There is a deep and tender harmony in the words of Roddy Ricch, who said, "My pops put me on to Jay-Z and Kanye, and my discoveries would be like Future and Kendrick Lamar. I turned my pops on to Kendrick, Young Thug. I feel my mom made me play the Isley Brothers and real, real old music." These are not merely the reflections of a musician tracing his influences; they are the echoes of lineage — the eternal dialogue between generations. His words remind us that art, like wisdom, is passed down not in lectures, but in rhythm, in sound, and in the silent communion between parent and child.
In the ancient sense, what Roddy Ricch describes is heritage — the flow of inspiration from one soul to another, from past to present, from elder to youth. Just as the blacksmith hands the hammer to his son, or the poet shares the first line of a verse with his daughter, so too did his father “put him on” to the voices of Jay-Z and Kanye — men who shaped not just a genre, but a generation’s understanding of ambition, truth, and expression. In their lyrics, the young Roddy found the codes of resilience and greatness. And when he, in turn, introduced his father to the sounds of Kendrick Lamar and Young Thug, the circle completed itself — the student became the teacher, the son became the guide.
There is a sacred beauty in this exchange. It speaks of continuity, of how culture endures not through monuments or laws, but through shared experience. The ancients understood this well. The Greek philosopher Pythagoras taught that the universe itself was built on harmony — that every soul carries a tone that resonates with the music of others. Roddy’s family became such a symphony: his father’s hip-hop anthems, his mother’s soulful classics, and his own discoveries blending into something larger than any one generation. This, my children, is the essence of inheritance — not wealth, but wisdom carried in sound and memory.

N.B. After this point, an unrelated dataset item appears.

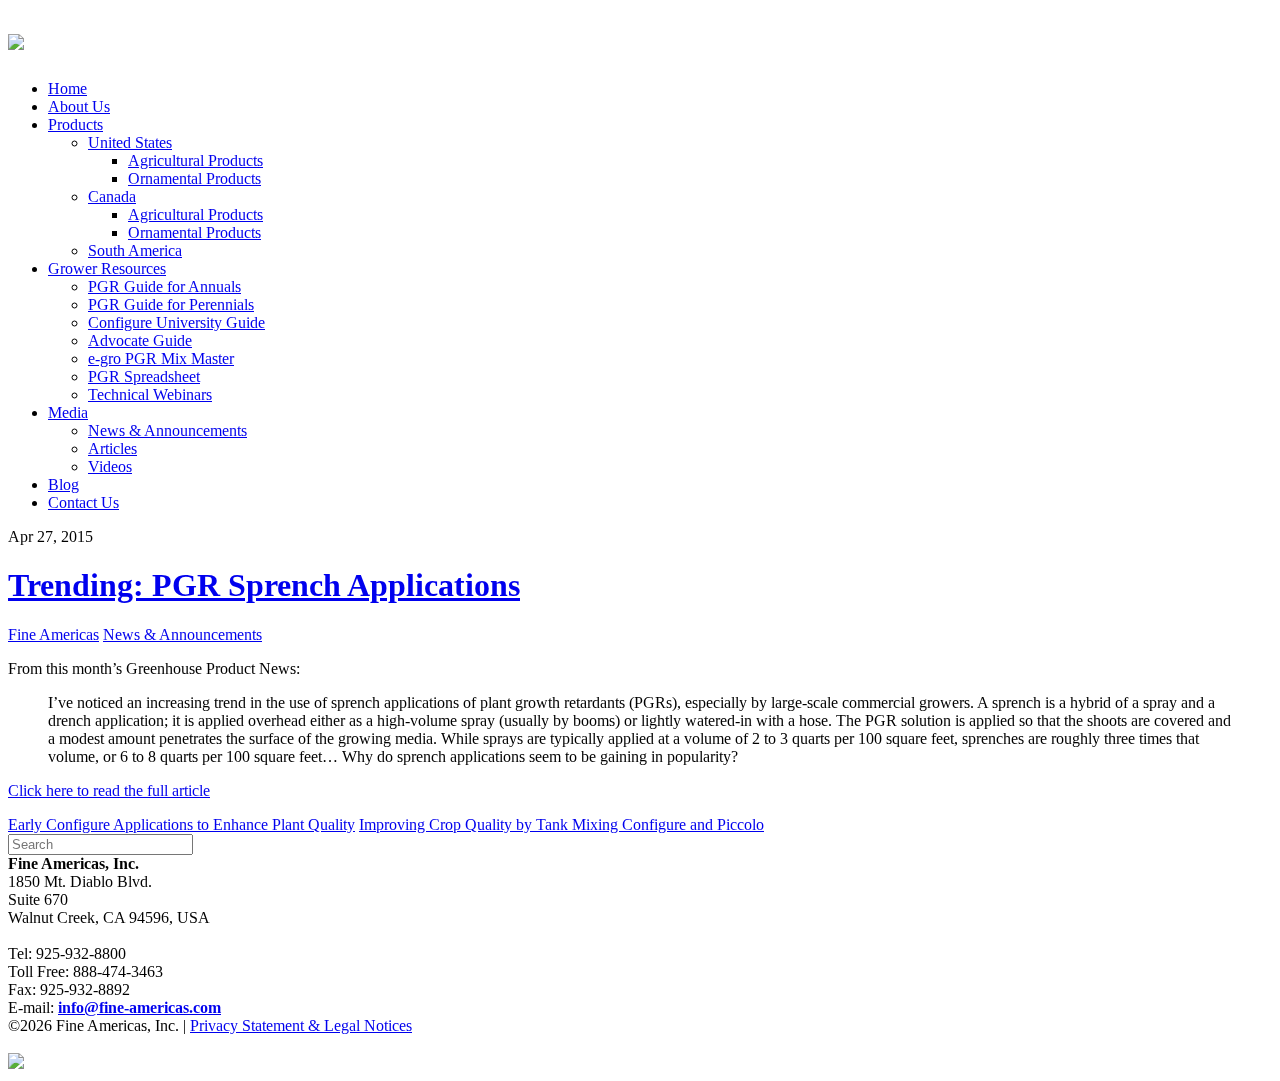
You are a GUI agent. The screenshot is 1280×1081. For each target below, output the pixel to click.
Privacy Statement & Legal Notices (301, 1025)
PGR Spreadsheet (144, 376)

When he says his mother made him play the Isley Brothers and real, real old music, we glimpse the other side of the lineage — the feminine current, deep and soulful, rooted in timeless emotion. The Isley Brothers were the poets of love and struggle, singing of tenderness, heartbreak, and hope long before the age of digital beats. From his mother’s insistence, Roddy inherited the soul, the grounding that keeps rhythm from becoming noise. She gave him roots; his father gave him fire. Between them, they formed a balance that shaped the artist he became — a man whose music bridges the modern and the eternal.

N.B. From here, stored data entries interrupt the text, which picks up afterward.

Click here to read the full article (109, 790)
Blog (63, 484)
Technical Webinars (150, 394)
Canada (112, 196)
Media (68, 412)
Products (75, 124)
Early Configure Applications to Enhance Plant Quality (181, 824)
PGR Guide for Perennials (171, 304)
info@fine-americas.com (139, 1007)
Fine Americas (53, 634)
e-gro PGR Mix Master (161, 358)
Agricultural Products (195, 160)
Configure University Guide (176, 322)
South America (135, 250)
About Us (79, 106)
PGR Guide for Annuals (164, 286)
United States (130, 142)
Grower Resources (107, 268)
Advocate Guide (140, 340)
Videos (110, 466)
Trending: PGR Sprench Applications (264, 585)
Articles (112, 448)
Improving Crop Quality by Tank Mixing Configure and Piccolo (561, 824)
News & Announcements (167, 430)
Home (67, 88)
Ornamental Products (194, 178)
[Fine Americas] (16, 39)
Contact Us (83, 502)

This pattern repeats throughout history. The warrior-king Alexander the Great studied philosophy under Aristotle, learning the discipline of the mind from one generation before him. But it was his mother, Olympias, who taught him passion, faith, and the fire of destiny. So too, Roddy’s upbringing mirrors that timeless dynamic: the father teaching ambition through sound, the mother shaping the heart through melody. The young artist stands at the crossroads of two heritages — the rational and the emotional, the new and the old — and from that meeting, greatness is born.
What Roddy reveals, perhaps without meaning to, is that music is a living family tree. Each generation adds its own branch, its own rhythm. The old songs teach humility; the new beats teach innovation. When one generation listens to another, something miraculous happens: understanding. The father hears in Kendrick what his son hears — not noise, but narrative. The son hears in the Isley Brothers what his mother felt — not nostalgia, but the timeless pulse of humanity. In that shared rhythm, they do more than listen; they commune.

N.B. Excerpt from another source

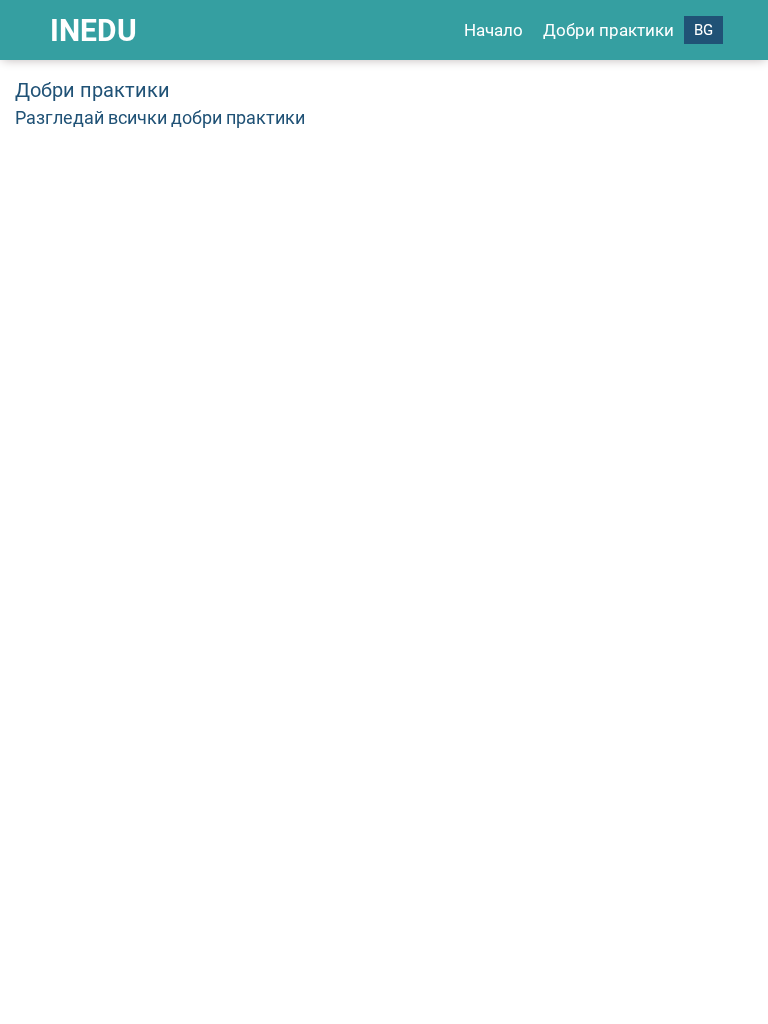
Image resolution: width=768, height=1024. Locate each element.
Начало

And so, the lesson is clear: never let the voices of your ancestors fade, nor silence the songs of your children. True culture lives in the dialogue between what was and what is becoming. Learn from those who came before you, but give back with your own voice. Let your art, your ideas, your love be part of that eternal exchange.
For when Roddy Ricch speaks of Jay-Z, Kanye, Future, Kendrick, and the Isley Brothers, he is not just naming artists — he is naming generations of spirit. He is tracing the lineage of sound that connects struggle to triumph, youth to wisdom, the past to the unfolding dawn. And that, my children, is the music of life itself — the endless rhythm of inheritance, gratitude, and creation.